Estoy en cualquier lugar.

No reconozco nada, solo hay luces brillantes y metal frío bajo mi espalda.

Siento mis labios agrietados y uno o dos cardenales en mis brazos.

Me da vueltas la cabeza mientras intento recuperar el hilo de mis pensamientos.

Estaba en la Arena.

En el tercer Quarter Quell.

Y estaba a punto de morir.

Betee y Finnick.

Los recuerdo, pero son casi imágenes borrosas que se escapan como agua entre los dedos de los recovecos de mi mente desequilibrada.

Debía matar o morir.

Nos traicionaron.

Al trágico matrimonio joven y lleno de amor meloso.

A la farsa que se estaba replanteando como algo real.

Johanna Mason.

¿Ella era parte del complot también?

No comprendo y mis ojos arden.

En mis recuerdos brumosos veo un aerodeslizador rompiendo el domo que formaba la Arena y escucho un cañón; las tenazas descendiendo y el presentimiento de que algo no va bien.

Debí haber intentado levantarme y huir, pero estaba inconsciente.

Era imposible.

La frustración me desesperaba, no pudiendo hacer más que gritar en mi interior.

Ahora veo paredes grises y muchas cajas de medicina por todos lados.

Es una camilla la cosa fría que me sostiene.

Y, como un golpe en la cabeza me llega la idea de que me mantienen en cautiverio.

Necesito escapar, pero veo que no podré hacerlo.

Sigo en la camilla, con un agujero en el estómago, el pánico fluyendo en mis venas y solo un pensamiento se mantiene latente en lo poco de razón que me queda…

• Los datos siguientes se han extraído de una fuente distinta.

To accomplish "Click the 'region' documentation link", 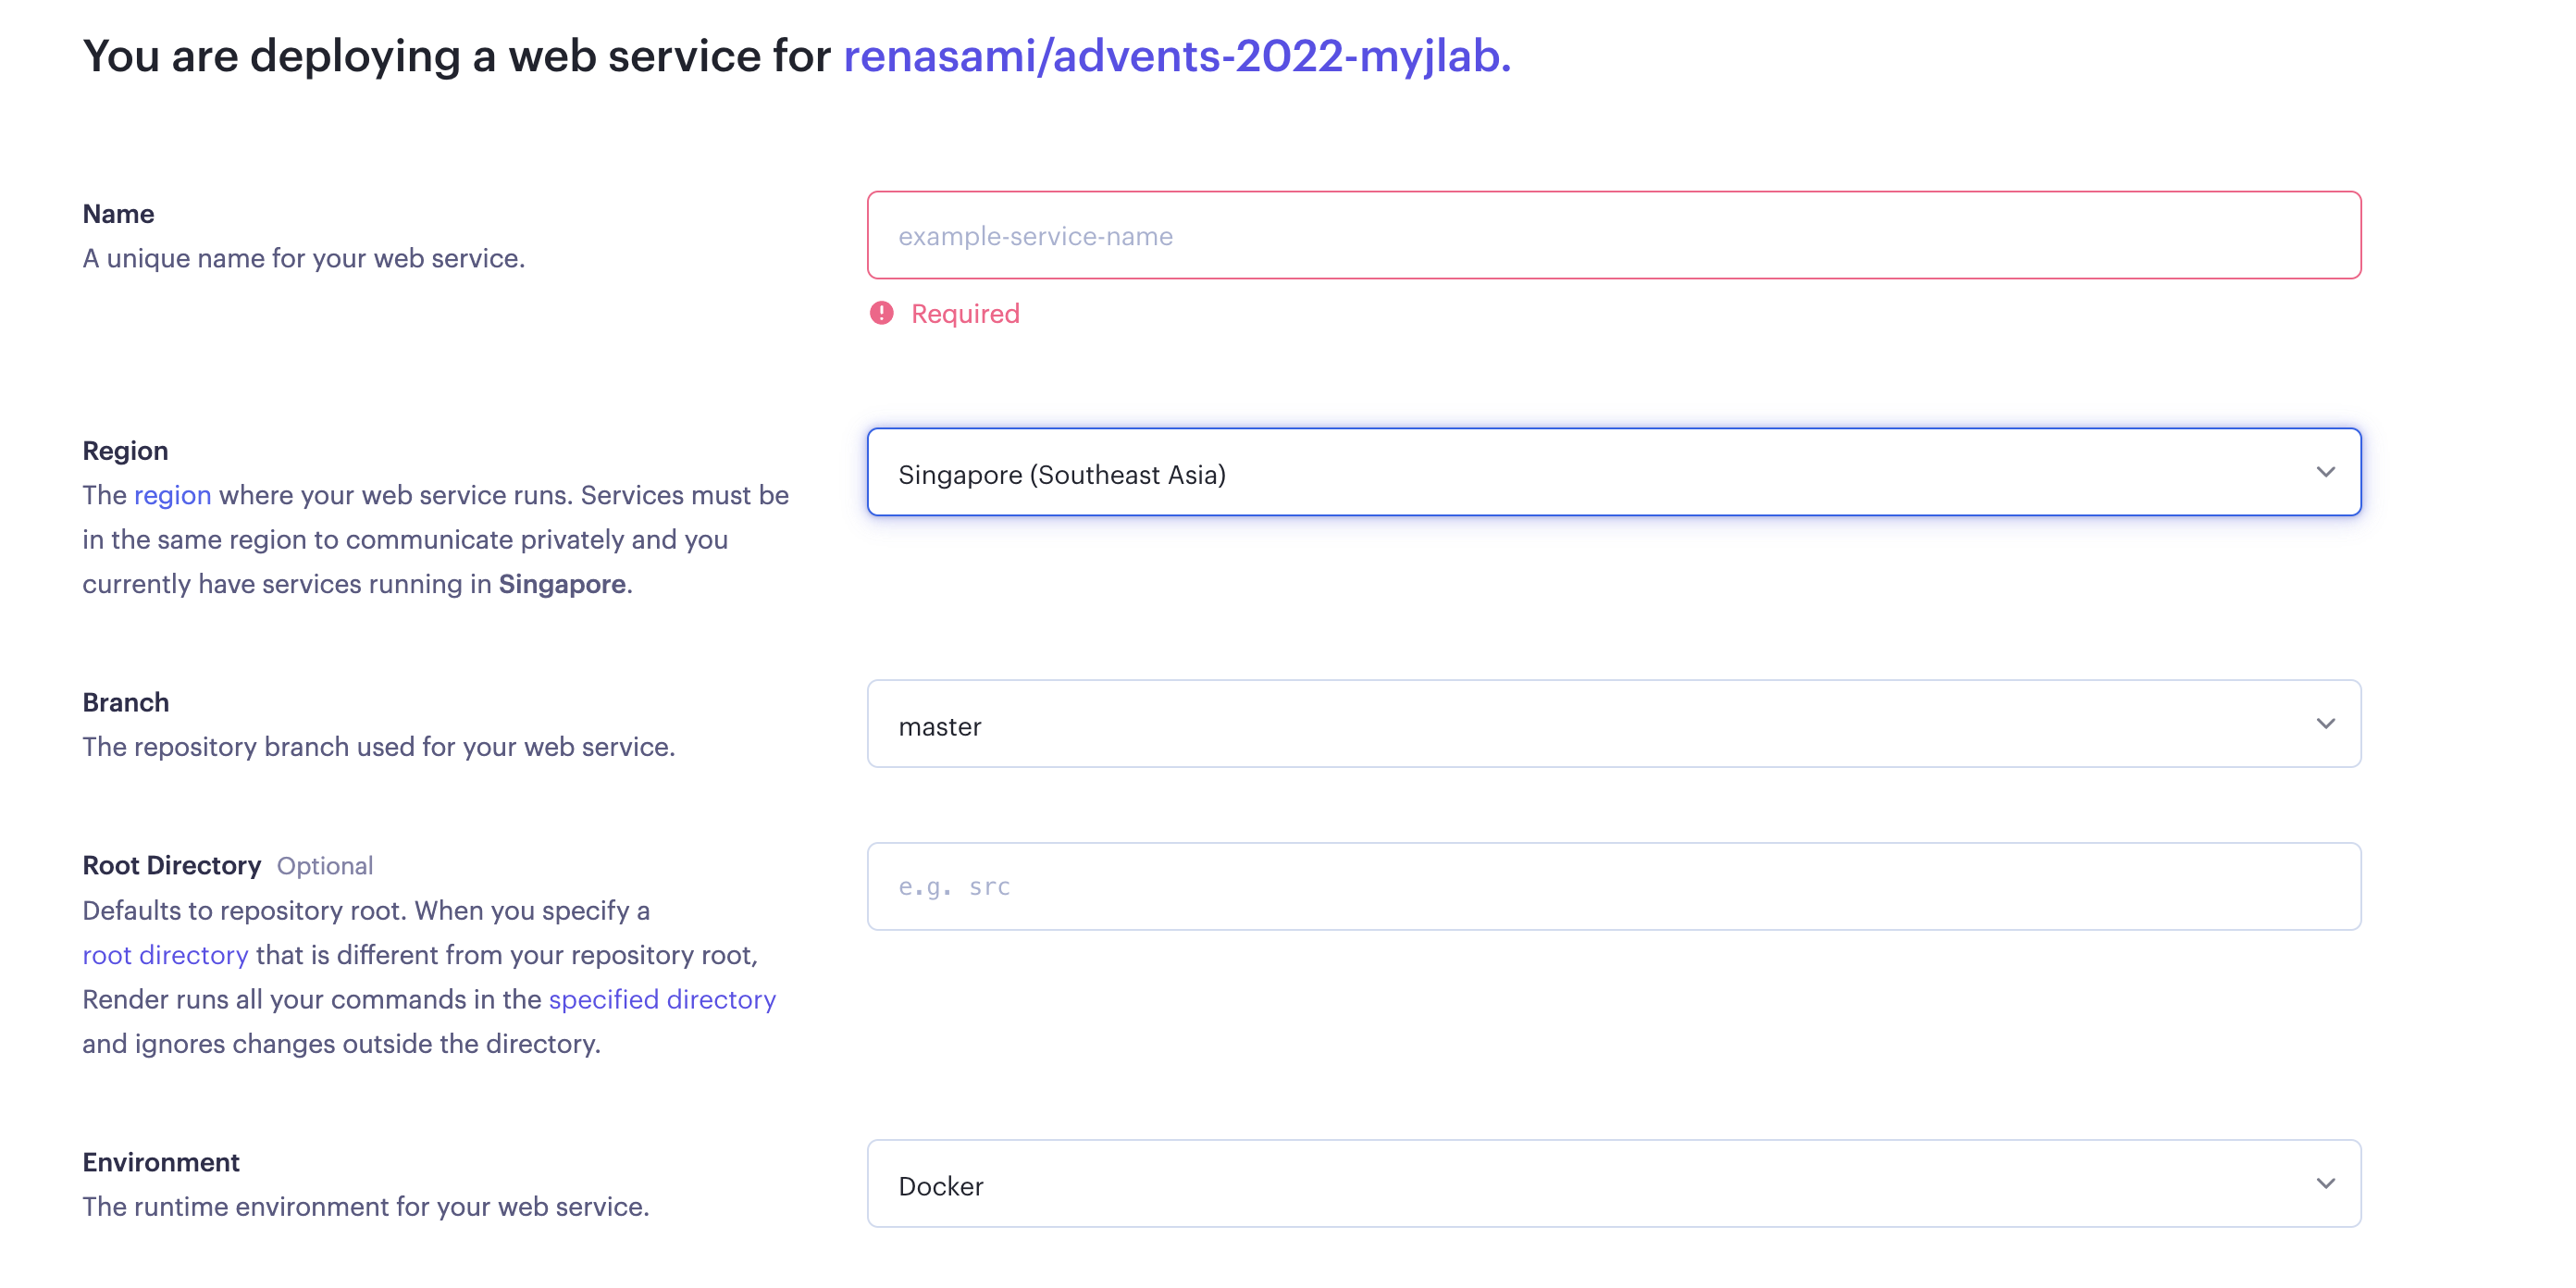I will click(x=172, y=495).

Debo saber si la persona a quien juré mantener con vida aún está conmigo.

Debo encontrarla y salvarla.

Y salvarme.

Pero si la forma de que esa persona se mantenga con vida es mi sacrificio, me entregaré.

Lucharé si eso nos vuelve a unir o le da más tiempo de existencia.

Y moriré si eso le otorga libertad.

Porque, si bien es cierto, nuestro tiempo juntos fue corto, el amor va más allá.

Y eso es lo que caracteriza a los Trágicos Amantes del Distrito 12.